Justo ahora, que la lógica “productivista” se ha instalado como dominante, aun en el máximo organismo científico, el Conicet, el pensamiento histórico es más necesario que nunca. Esa cantidad de saberes inútiles, como los llamó Nuccio Ordine, son mucho más que la memorización de fechas y nombres: son el despliegue de capacidades analíticas para desmontar discursos perversos que en nombre de la libertad oprimirán, que llamarán al sacrificio desde el privilegio, y que reforzarán una estructura injusta en nombre de la libertad.

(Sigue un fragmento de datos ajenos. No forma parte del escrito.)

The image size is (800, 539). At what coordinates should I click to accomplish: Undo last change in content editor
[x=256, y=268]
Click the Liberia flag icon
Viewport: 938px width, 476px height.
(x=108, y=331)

La historia, y ese es el verdadero y quizás único valor de su enseñanza, está plagada de ejemplo de seres humanos que colectivamente enfrentaron situaciones mucho peores que la actual. No se trata de imitarlos sino de reconocerlos y analizarlos para ver de qué modo confrontaron y revirtieron las particulares condiciones de su época. De qué formas los seres humanos que nos precedieron enfrentaron los dilemas de su tiempo. En qué valores se apoyaron. Qué compañías y complicidades encontraron para imaginar sociedades más justas e igualitarias. ¿Cómo lo hicieron? ¿En qué se equivocaron? La siguiente pregunta, entonces, es ¿cómo lo haré yo? ¿Cómo lo haremos?
Ese es el poder de la historia. El primer paso es reconocerlo. El segundo, no entregarlo. El tercero, utilizarlo. Aunque nos lleve una vida. Por eso hay que estudiar y enseñar más historia que nunca, porque lo que estamos disputando es el futuro.